Given text =>

# # # # # # #

The subject of Still's M.A. thesis was Paul Cézanne, whose intensive technique he caught in a telling description: "Feeling his way around the forms, plane by plane, he was compelled to crowd many segments into a unified whole." The same applies to the otherwise utterly remote pictorial cartography of PH-1. Its disparate areas--by turns tiny and monolithic, glowing and charred--are dovetailed into a continuum like the jagged parts of some visionary completed jigsaw puzzle. The overall fierce intensity is as hard to put into words as it is palpable to eyesight. With conventional space "killed", a mysterious luminosity, instigated by the maximum saturation of each color, inhabits the paradoxically charged emptiness. This is the kind of numbed exhilaration associated with limit-situations--as when one gazes into a measureless depth or tries to fathom the night sky--pantheistic encounters of a kind that the young Still experienced on the prairies.

# # # # # # #

Entries shown =>
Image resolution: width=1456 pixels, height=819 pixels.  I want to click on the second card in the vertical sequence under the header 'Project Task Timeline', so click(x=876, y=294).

# # # # # # #

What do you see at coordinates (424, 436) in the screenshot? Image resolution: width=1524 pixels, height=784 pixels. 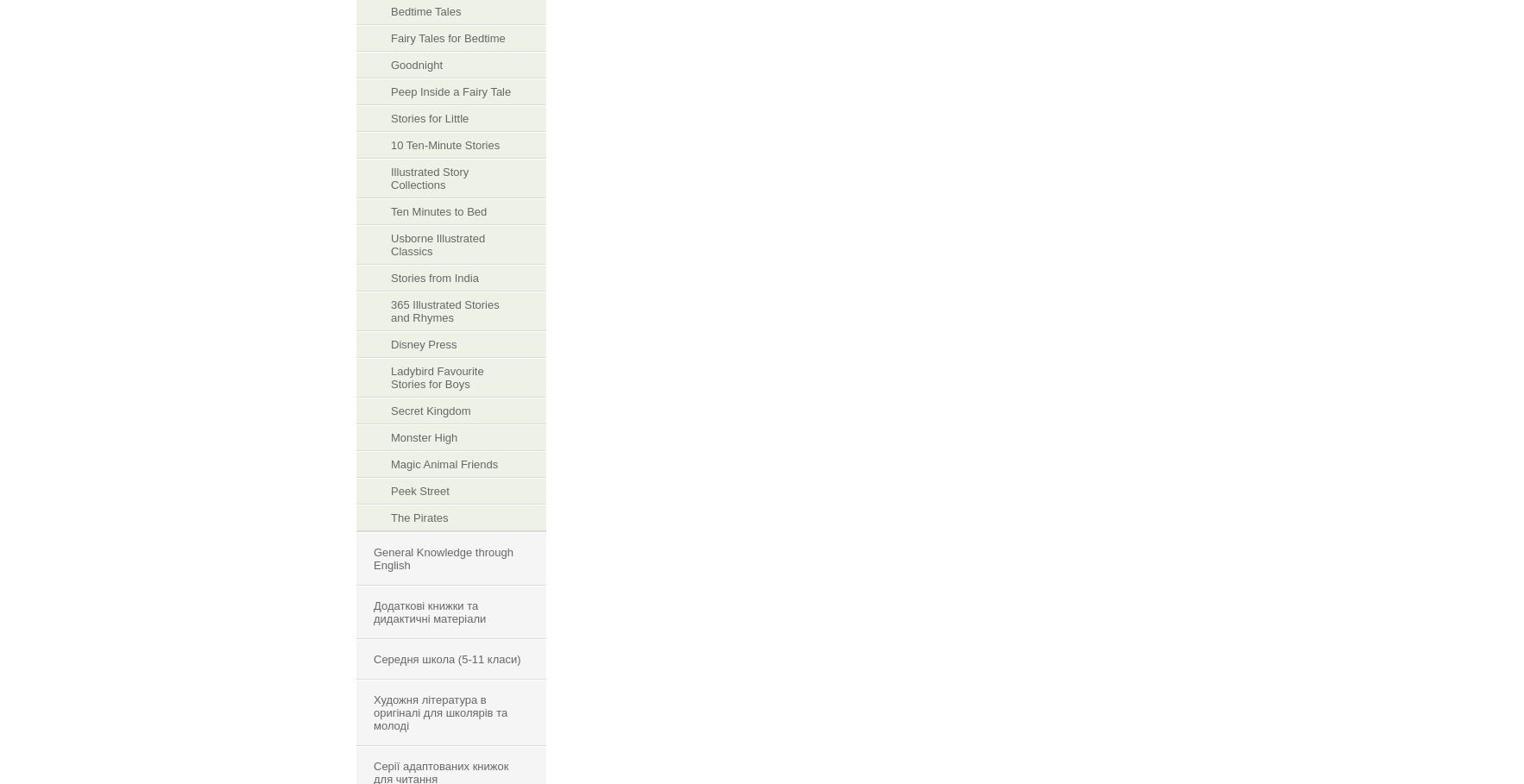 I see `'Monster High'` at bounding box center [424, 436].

# # # # # # #

According to the passage about PH-1, who was the subject of Still's M.A. thesis? The data has nothing to do with the passage about PH-1.

The completed task =>
Paul Cézanne